:: Listed entries ::
-----
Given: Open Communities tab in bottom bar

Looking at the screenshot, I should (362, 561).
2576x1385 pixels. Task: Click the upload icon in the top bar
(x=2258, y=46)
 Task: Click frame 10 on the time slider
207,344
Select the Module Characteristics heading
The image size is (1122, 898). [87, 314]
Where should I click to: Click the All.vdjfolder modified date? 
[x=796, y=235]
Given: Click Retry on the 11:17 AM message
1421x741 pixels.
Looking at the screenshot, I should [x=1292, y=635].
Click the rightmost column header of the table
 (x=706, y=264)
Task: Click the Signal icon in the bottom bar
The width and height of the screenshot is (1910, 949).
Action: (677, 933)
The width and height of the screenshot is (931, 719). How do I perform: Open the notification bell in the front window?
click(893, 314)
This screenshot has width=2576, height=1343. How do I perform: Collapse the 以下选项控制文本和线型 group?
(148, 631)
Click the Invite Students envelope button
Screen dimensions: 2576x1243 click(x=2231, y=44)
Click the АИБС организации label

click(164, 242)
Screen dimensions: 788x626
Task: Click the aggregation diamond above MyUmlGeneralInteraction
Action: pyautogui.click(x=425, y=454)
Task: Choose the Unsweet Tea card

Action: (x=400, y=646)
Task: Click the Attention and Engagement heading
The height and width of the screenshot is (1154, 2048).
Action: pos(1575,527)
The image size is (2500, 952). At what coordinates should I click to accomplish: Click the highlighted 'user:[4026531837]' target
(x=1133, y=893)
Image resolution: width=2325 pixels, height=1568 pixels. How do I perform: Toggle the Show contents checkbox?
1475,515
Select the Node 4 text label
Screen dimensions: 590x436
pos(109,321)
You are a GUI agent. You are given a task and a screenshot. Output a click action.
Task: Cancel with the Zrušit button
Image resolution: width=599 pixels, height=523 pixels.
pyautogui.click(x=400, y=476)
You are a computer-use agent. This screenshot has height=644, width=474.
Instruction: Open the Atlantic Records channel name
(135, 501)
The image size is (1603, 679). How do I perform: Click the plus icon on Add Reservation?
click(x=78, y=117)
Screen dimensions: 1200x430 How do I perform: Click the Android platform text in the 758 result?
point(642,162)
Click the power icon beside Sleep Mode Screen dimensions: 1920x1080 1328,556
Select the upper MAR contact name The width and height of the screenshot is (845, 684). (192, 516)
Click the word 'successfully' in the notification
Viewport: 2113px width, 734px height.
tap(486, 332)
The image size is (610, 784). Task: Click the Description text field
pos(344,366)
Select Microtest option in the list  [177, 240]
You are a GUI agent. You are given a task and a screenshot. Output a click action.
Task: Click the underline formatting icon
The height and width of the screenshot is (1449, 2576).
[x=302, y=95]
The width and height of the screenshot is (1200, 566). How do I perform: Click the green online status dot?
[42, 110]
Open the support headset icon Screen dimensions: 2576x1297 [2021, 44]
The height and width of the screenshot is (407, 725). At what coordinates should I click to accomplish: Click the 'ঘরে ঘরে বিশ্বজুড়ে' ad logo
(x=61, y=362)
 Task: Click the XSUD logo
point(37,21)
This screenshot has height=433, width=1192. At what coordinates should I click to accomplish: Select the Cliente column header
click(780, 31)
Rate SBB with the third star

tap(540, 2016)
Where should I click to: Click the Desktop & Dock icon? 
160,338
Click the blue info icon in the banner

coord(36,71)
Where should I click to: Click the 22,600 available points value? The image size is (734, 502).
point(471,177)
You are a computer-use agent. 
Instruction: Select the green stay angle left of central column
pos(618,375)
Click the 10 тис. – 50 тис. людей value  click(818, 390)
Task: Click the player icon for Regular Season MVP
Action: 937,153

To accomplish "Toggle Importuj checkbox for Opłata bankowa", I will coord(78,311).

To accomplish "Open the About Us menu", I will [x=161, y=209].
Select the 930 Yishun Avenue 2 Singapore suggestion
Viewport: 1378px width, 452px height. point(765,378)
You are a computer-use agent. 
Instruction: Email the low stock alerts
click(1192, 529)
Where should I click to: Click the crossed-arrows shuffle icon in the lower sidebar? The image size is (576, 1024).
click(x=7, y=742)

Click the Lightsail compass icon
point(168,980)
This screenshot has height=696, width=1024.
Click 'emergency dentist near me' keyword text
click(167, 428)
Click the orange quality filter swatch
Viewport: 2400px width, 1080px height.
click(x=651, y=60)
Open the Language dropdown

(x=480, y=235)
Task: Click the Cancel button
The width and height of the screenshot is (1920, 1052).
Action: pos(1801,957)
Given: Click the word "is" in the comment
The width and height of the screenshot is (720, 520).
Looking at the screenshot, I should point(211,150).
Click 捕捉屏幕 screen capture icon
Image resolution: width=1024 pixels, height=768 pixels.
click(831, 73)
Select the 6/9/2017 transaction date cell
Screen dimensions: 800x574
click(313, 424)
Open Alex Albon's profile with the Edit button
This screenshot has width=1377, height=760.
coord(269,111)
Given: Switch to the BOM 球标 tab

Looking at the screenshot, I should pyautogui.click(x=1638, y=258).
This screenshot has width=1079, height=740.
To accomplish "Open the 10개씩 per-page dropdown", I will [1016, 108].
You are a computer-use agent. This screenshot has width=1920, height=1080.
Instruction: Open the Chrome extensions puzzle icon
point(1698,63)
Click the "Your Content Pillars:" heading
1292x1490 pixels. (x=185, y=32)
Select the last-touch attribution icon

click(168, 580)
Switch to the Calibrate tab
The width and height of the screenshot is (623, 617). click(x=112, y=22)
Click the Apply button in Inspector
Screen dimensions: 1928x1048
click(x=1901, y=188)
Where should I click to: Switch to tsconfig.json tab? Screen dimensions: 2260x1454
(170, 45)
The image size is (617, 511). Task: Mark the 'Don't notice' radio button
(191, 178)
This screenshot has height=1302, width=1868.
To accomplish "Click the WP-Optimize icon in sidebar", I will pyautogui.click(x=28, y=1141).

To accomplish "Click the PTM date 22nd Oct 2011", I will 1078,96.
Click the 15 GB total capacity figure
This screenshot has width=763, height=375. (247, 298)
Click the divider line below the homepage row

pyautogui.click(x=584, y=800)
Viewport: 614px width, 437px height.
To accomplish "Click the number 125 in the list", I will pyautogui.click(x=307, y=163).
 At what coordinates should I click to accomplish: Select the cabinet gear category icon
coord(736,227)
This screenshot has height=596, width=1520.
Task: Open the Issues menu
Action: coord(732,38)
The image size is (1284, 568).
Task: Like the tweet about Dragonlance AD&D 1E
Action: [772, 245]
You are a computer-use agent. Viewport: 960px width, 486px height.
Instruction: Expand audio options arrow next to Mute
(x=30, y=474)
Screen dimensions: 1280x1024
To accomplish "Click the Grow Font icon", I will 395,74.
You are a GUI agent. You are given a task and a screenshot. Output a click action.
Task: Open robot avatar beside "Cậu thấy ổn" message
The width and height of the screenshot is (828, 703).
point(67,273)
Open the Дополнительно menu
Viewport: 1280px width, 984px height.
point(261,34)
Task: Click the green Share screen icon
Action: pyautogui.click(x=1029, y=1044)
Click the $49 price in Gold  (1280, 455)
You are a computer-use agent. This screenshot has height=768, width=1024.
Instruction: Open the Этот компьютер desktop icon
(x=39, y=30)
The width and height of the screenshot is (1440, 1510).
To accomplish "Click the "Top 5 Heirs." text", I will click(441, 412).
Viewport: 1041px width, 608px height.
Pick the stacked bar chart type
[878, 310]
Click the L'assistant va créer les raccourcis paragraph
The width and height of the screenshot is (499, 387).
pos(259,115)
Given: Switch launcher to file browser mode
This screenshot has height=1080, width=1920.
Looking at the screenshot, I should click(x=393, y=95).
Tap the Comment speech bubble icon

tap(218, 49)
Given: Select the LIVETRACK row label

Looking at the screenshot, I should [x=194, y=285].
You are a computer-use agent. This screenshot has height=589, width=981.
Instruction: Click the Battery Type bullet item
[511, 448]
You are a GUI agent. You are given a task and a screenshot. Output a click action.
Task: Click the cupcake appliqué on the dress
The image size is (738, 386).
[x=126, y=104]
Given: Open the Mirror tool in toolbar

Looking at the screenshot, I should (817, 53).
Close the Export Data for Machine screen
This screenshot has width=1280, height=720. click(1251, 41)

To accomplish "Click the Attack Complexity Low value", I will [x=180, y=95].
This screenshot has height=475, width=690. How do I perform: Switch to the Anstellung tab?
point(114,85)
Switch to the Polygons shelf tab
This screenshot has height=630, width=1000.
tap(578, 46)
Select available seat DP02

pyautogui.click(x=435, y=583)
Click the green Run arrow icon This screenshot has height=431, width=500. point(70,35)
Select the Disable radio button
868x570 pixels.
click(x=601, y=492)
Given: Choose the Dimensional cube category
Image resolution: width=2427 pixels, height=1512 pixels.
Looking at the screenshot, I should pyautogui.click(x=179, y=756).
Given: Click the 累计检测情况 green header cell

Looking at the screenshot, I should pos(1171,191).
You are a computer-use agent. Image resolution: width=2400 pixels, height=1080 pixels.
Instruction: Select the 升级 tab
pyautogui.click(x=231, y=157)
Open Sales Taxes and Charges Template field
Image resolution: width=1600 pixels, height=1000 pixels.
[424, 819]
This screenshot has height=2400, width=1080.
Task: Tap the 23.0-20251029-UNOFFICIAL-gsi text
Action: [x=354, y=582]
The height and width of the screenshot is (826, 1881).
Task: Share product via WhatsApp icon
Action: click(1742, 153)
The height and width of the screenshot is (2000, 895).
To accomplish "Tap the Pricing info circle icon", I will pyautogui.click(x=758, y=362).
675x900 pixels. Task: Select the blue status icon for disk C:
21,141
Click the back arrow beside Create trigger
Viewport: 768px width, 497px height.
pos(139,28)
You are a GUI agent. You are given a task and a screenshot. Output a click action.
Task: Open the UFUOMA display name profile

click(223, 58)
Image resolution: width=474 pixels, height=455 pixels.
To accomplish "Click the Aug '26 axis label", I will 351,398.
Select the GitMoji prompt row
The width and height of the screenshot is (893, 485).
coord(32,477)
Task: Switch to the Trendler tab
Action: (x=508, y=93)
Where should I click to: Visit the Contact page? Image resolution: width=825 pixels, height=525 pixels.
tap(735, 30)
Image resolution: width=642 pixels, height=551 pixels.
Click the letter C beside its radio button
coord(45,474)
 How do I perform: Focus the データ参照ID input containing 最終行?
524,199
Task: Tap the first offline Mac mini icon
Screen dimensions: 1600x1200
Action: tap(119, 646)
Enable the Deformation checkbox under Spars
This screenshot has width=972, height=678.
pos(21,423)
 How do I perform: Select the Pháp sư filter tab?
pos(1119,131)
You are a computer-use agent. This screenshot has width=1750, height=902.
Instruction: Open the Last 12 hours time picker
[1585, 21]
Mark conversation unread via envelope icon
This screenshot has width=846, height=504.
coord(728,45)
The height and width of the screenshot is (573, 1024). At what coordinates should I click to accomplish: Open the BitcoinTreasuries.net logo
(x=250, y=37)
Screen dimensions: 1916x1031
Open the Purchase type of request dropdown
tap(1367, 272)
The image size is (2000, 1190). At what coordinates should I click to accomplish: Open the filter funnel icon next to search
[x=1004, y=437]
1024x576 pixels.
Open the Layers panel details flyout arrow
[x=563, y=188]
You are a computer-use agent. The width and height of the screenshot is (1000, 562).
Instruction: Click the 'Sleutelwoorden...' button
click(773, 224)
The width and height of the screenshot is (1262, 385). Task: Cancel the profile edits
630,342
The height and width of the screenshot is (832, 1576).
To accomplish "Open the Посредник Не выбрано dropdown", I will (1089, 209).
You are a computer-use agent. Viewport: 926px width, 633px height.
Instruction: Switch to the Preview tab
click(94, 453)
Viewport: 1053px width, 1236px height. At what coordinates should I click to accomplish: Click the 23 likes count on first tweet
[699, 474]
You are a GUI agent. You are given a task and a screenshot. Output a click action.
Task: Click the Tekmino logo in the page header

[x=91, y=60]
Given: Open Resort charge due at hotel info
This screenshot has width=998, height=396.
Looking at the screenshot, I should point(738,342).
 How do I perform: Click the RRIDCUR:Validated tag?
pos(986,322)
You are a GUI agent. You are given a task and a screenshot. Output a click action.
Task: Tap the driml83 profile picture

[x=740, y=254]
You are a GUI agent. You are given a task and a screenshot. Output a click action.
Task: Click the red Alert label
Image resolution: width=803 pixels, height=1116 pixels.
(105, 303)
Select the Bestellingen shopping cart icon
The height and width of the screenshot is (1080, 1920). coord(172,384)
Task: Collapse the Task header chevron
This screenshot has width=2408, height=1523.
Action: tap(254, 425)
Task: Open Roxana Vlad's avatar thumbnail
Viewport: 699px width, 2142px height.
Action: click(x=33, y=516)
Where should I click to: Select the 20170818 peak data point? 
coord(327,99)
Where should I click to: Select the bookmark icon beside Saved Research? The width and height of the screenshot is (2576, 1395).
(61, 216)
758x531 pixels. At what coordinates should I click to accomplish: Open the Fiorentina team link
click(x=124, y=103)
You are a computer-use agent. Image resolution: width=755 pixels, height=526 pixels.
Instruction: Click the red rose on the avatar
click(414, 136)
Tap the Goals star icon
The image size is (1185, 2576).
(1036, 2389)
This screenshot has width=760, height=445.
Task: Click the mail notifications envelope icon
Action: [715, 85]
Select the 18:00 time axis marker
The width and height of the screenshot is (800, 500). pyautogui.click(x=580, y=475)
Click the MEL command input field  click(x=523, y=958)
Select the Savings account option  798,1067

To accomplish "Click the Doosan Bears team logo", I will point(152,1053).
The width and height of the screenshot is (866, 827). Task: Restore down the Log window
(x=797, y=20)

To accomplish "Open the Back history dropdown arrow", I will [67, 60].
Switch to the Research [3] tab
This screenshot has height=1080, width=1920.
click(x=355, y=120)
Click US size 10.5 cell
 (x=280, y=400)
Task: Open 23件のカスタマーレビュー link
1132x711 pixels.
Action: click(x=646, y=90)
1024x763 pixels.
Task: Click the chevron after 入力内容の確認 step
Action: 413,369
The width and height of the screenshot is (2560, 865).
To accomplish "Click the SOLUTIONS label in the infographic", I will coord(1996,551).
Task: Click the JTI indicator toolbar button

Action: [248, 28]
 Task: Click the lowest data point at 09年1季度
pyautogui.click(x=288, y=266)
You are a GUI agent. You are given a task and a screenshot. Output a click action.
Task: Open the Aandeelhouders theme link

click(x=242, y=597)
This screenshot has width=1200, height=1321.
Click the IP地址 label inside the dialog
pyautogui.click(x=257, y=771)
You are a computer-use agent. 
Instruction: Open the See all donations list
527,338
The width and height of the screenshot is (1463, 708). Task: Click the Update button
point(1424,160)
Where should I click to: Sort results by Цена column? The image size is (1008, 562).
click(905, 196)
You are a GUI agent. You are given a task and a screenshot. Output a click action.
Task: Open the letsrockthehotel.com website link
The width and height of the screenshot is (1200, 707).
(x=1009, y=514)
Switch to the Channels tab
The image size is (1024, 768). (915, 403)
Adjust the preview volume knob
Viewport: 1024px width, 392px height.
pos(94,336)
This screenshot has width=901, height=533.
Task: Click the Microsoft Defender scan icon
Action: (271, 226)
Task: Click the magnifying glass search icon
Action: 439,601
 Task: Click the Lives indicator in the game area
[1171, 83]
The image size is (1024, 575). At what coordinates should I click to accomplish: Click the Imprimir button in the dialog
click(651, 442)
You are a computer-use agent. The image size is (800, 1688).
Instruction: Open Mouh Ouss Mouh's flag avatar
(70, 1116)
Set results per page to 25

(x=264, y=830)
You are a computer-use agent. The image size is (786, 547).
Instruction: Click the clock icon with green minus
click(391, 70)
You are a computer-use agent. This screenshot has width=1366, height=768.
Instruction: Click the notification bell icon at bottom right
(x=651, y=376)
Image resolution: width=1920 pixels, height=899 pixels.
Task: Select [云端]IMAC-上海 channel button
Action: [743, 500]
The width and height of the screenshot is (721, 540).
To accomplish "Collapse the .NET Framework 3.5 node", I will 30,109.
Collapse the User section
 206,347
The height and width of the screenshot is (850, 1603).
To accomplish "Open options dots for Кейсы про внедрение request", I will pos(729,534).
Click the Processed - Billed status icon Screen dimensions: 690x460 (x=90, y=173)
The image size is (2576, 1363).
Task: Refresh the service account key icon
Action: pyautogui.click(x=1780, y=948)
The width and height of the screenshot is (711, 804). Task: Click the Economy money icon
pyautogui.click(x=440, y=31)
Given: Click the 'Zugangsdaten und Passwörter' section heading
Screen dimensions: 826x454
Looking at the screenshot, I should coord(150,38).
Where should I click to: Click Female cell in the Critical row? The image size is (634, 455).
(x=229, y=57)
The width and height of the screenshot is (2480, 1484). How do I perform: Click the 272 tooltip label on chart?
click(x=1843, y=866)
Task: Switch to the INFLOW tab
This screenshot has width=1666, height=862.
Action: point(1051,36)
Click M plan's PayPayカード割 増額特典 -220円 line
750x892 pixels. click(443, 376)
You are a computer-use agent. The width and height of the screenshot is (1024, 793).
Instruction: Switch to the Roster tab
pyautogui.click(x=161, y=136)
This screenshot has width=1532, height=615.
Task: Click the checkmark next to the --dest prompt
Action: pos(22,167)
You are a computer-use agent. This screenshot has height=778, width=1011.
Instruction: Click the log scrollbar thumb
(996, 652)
-----
:: Written request ::
Starting with the line that contains "The image size is (2000, 1190)." and going on through the line that contains "click(773, 224)", write those lines out again with "flyout arrow" changed to "dropdown arrow" and nothing else altered.

:: Response to the exercise ::
The image size is (2000, 1190). At what coordinates should I click to accomplish: Open the filter funnel icon next to search
[x=1004, y=437]
1024x576 pixels.
Open the Layers panel details dropdown arrow
[x=563, y=188]
You are a computer-use agent. The width and height of the screenshot is (1000, 562).
Instruction: Click the 'Sleutelwoorden...' button
click(773, 224)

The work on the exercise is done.